The immediate consequences were devastating. Kuwait, which had hosted approximately 400,000 Palestinians before the invasion, expelled most of them after liberation in 1991. Saudi Arabia and other Gulf states cut off crucial financial support to the PLO, decimating the organization’s budget. Palestinian workers across the Gulf faced discrimination, job losses, and forced departures. What had been thriving Palestinian communities in Kuwait and other Gulf nations were effectively dismantled overnight.
The Enduring Wounds
Today’s social media discourse reveals how deeply this historical moment still resonates. The reference to “Palestinian betrayal” in contemporary online discussions demonstrates that for many in the Gulf, particularly Kuwaitis, the wounds have never fully healed. Younger generations who weren’t alive during the invasion still inherit these narratives of betrayal, passed down through family stories and national commemorations. The term “betrayal” itself is loaded—it suggests not just a political disagreement but a fundamental breach of Arab solidarity at a moment of existential crisis for Kuwait.
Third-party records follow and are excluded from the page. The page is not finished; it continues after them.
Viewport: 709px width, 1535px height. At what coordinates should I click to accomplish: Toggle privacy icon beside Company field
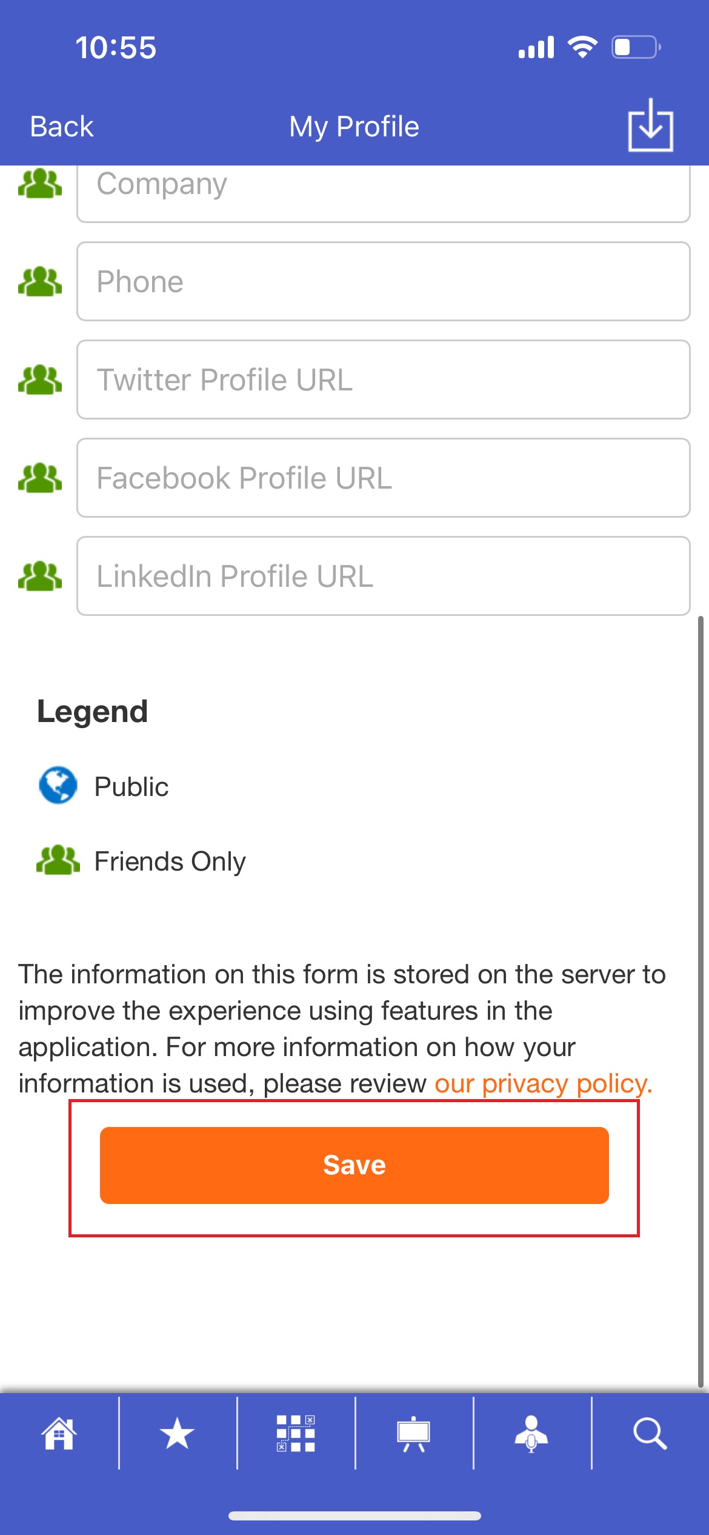(x=40, y=183)
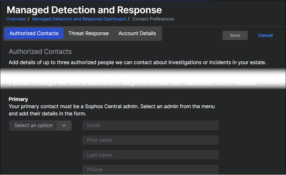Click the 'Your primary contact must be' instructions
Image resolution: width=286 pixels, height=175 pixels.
(111, 110)
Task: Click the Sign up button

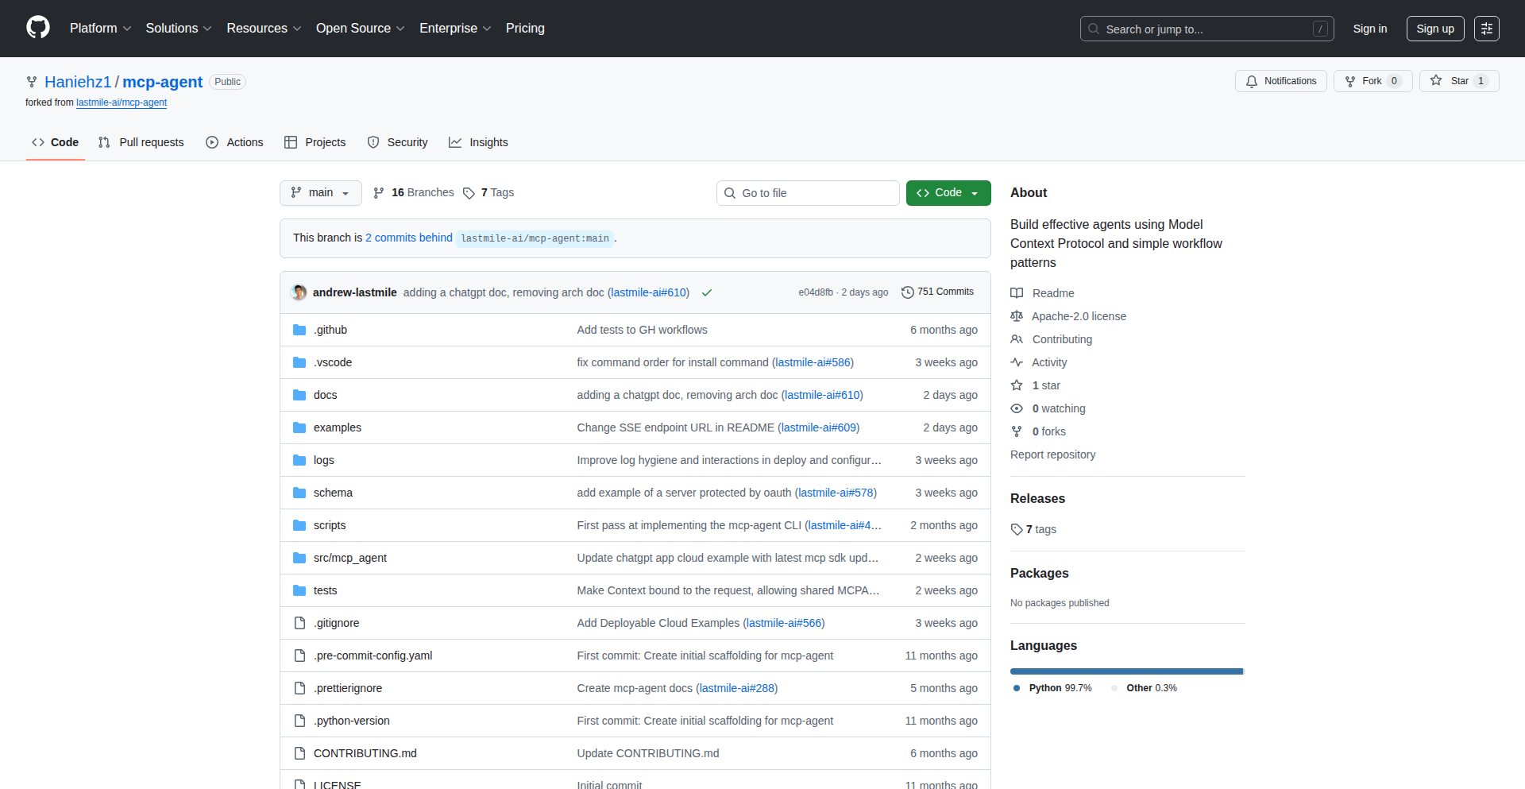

The ramifications extend beyond mere historical memory. Palestinian communities in Gulf states remain smaller and more precarious than before 1990. Work permits, residency rights, and social integration remain contentious issues. When Gulf states normalized relations with Israel in 2020 through the Abraham Accords, some analysts noted that lingering resentment from 1990 made it easier for these governments to sideline Palestinian concerns—a dramatic reversal from the pre-invasion era when support for Palestinians was a cornerstone of Arab foreign policy.
Policy Implications for Today
This historical episode offers crucial lessons for contemporary Middle Eastern politics. It demonstrates how leadership decisions made during crises can alienate natural allies and create intergenerational grievances. For current Palestinian leadership, it serves as a cautionary tale about the dangers of picking sides in inter-Arab conflicts. For Gulf states, it raises questions about collective punishment and whether holding entire communities responsible for their leadership’s choices ultimately serves their interests.
The persistence of this narrative also complicates efforts at Arab unity and coordination on regional issues. When discussions of supporting Palestinians arise in Gulf policy circles, the ghost of 1990 inevitably surfaces, adding layers of mistrust to already complex negotiations. This historical baggage makes it harder to build the kind of broad-based coalition that might effectively advocate for Palestinian statehood or rights.
Looking Forward
As the Middle East undergoes rapid transformation—with new alignments, economic visions, and generational changes—the question becomes whether these historical wounds can ever truly heal. Some argue that only through formal reconciliation processes, perhaps modeled on post-conflict truth commissions elsewhere, can these communities move forward. Others contend that time itself, combined with pragmatic cooperation on current challenges, will eventually diminish these grievances.
If the Palestinian cause is to regain its once-central position in Arab consciousness, how can Palestinian leaders acknowledge and address the legitimate grievances stemming from 1990 without sacrificing their own narrative of struggle and dispossession?